[Exercise description]: Please copy every line of the data below, multiplying each coordinate in the answers by 1.95 and rounding to whole numbers, with halves rounded up, while leaving all other numbers unchanged. Omit the pictures.

**** Listed entries ****

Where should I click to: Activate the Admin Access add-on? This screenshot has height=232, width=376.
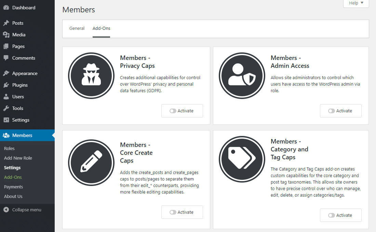tap(340, 111)
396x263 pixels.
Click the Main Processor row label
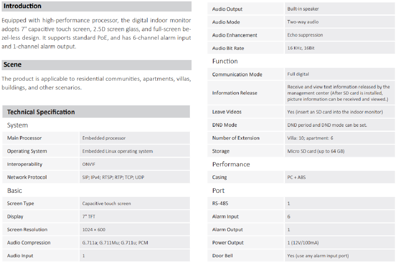pos(24,138)
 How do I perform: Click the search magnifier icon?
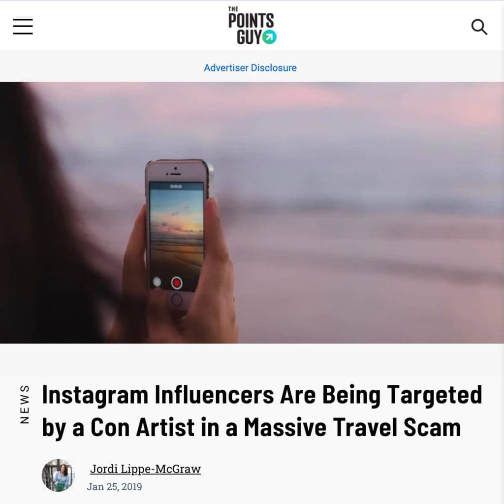tap(479, 27)
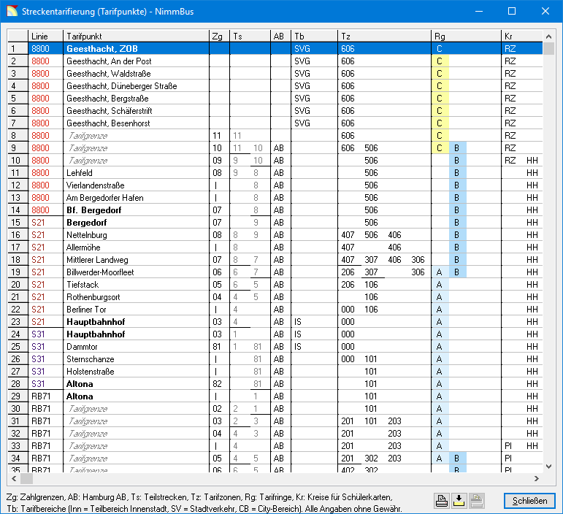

****

[Solved exercise]:
Where should I click to: Activate the Admin Access add-on? This screenshot has height=232, width=376.
tap(663, 216)
396x263 pixels.
Click the Main Processor row label
pos(47,269)
 How do I perform: Click the search magnifier icon?
tap(934, 53)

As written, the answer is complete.